Portugal‘s president has invited caretaker Prime Minister Antonio Costa to form a new government after his centre-left Socialists won Sunday’s election, expanding their parliamentary representation but landing just shy of a full majority.
After meeting the leaders of all parties in the new parliament one by one throughout the day and “taking into account the election results”, President Marcelo Rebelo de Sousa on Tuesday said in a statement that Costa was now the premier-designate.
On Wednesday, Costa will open talks with his minority government’s far-left allies in the previous legislature, the Communists and Left Bloc, on a potential renewal of their deal, the Socialist Party said.
He also intends to negotiate with the environmentalist People-Animals-Nature party, which won four seats, and the left-wing newcomer Livre, which has one legislator.
However, Costa and other leftist leaders have not ruled out foregoing long-term commitments, meaning the government would have to negotiate support on a case-by-case basis.

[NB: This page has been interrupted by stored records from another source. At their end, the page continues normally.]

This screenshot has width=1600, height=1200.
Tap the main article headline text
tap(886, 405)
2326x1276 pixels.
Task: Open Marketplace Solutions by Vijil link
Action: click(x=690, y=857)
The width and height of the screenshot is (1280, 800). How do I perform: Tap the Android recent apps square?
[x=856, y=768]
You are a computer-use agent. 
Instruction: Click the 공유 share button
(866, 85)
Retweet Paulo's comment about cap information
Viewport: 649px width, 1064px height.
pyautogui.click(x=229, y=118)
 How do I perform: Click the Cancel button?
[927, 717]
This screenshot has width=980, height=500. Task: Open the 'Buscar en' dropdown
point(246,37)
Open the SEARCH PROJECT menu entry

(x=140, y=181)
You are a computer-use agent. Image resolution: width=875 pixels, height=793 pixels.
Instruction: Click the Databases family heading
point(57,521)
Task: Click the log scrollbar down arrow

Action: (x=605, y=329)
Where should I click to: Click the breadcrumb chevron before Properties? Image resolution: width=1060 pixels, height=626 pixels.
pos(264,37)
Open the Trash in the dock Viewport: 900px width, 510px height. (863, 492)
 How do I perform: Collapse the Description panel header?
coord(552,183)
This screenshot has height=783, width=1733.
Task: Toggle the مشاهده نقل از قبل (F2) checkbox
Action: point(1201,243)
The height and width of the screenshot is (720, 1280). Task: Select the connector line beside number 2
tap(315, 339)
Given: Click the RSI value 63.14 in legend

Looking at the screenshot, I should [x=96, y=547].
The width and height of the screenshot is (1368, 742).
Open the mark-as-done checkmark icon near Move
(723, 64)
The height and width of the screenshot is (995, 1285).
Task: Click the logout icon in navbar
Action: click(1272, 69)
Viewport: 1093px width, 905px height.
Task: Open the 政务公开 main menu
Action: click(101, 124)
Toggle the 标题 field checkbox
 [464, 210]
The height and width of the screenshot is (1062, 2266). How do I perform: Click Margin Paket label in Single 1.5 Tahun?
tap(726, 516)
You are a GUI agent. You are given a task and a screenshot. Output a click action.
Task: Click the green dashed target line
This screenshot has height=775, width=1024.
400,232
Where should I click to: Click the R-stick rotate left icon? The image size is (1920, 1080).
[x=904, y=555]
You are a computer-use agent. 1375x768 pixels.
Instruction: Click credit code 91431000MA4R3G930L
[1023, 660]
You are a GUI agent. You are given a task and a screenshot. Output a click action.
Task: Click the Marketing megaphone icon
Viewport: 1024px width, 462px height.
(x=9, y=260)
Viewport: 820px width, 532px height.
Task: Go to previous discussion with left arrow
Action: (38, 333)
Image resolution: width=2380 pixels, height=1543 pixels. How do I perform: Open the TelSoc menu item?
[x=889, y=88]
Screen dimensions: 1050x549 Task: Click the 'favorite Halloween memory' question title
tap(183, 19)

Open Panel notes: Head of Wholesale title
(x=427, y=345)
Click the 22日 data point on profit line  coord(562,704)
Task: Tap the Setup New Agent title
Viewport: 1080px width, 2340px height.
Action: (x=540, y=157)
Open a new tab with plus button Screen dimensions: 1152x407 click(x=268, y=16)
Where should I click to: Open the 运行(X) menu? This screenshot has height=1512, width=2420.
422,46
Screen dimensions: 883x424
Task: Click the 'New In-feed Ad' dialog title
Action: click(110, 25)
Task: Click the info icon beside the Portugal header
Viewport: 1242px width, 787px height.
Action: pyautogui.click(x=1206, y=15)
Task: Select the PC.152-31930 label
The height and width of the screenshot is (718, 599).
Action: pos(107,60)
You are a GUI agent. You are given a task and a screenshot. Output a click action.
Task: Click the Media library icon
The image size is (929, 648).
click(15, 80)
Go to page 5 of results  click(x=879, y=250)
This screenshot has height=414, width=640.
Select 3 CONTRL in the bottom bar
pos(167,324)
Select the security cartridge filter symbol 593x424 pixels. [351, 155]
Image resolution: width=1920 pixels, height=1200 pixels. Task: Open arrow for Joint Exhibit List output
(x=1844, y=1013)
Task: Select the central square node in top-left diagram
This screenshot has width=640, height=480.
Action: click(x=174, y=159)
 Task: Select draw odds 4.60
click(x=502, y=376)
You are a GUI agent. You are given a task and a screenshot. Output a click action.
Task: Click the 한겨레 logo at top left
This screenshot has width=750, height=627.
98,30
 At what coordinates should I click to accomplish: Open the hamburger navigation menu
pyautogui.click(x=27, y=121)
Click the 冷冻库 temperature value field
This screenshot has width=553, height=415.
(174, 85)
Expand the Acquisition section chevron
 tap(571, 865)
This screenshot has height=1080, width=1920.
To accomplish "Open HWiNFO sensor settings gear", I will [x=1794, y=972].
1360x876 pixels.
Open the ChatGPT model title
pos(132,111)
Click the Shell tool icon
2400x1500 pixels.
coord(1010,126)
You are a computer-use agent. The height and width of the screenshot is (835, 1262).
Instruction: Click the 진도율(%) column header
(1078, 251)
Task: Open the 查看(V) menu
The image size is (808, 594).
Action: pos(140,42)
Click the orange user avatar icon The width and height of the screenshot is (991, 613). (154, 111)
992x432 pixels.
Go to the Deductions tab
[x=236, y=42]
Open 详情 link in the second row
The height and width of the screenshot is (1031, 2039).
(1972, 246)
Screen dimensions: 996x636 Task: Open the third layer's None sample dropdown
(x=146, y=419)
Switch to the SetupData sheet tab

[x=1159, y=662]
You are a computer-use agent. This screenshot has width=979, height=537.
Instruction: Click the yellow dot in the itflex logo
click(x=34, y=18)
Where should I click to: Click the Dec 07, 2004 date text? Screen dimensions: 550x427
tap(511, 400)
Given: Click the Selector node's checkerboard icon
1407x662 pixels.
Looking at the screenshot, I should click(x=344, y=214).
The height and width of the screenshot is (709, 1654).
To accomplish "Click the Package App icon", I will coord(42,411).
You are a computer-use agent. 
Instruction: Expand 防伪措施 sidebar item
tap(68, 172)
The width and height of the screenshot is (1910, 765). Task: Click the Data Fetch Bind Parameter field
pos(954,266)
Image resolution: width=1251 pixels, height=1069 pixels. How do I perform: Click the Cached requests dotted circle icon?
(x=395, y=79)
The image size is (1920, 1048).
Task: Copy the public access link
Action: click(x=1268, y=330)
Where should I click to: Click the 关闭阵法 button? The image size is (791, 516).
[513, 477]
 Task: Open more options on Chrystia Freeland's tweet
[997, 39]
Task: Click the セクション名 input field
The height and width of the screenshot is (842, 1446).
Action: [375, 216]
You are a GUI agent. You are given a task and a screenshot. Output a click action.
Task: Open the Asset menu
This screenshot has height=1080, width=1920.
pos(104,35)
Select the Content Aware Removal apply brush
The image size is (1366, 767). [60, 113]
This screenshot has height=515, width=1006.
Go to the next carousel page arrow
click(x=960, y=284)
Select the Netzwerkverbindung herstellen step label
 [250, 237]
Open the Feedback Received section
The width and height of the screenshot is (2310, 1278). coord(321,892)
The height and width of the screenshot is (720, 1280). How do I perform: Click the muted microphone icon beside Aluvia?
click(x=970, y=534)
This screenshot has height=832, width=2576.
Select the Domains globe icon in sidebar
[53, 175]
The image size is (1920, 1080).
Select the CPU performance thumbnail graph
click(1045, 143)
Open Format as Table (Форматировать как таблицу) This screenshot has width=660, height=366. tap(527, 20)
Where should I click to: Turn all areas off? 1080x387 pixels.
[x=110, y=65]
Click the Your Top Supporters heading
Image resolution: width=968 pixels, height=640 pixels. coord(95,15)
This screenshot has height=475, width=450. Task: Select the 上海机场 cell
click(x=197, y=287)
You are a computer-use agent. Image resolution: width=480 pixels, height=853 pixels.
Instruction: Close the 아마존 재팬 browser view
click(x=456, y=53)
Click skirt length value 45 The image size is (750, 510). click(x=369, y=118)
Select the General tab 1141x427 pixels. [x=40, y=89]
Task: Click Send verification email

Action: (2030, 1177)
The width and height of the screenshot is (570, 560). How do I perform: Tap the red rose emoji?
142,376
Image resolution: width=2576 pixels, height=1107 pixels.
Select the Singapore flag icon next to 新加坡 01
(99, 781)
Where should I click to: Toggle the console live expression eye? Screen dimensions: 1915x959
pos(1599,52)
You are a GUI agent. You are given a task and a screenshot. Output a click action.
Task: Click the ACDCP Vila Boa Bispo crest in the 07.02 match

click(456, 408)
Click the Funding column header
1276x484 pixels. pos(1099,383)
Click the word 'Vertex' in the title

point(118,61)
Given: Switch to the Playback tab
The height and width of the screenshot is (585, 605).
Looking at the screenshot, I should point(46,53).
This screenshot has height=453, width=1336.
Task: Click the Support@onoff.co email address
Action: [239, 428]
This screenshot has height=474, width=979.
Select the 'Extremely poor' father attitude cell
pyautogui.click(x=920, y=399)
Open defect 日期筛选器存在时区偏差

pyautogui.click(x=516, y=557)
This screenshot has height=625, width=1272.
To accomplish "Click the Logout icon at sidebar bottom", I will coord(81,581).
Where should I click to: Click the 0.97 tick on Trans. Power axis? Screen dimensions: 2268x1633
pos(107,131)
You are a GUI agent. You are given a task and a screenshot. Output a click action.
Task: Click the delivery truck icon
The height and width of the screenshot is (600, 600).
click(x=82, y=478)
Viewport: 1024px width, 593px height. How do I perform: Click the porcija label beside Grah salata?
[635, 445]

Although more risky, such an option would leave Costa free also to negotiate in the future with the opposition centre-right whose stance on the need for fiscal discipline and debt reduction is similar to his own.
Left Bloc leader Catarina Martins said earlier she was ready to “negotiate solutions for the duration of the legislature”, whereas Communist leader Jeronimo de Souza said his party wanted to “preserve its strategic independence” rather than agree to a long-term deal.
With at least 106 Socialist seats in the 230-strong house, Costa needs the support of just one of his partners in the previous legislature, where his party had 86 seats, to have a working majority needed to pass laws.
Costa can now name his cabinet ministers, but it is up to legislators to decide on the new government’s programme, which must be presented within 10 days. If parliament decides to vote on it and it is rejected, the government could collapse.
Analysts, however, do not expect any major obstacles for the Socialist government to be allowed to rule.
Next year’s budget is likely to prove its first big test, with the far-left demanding more public spending, while Costa insists on sticking to strict expenditure controls to achieve a budget surplus next year.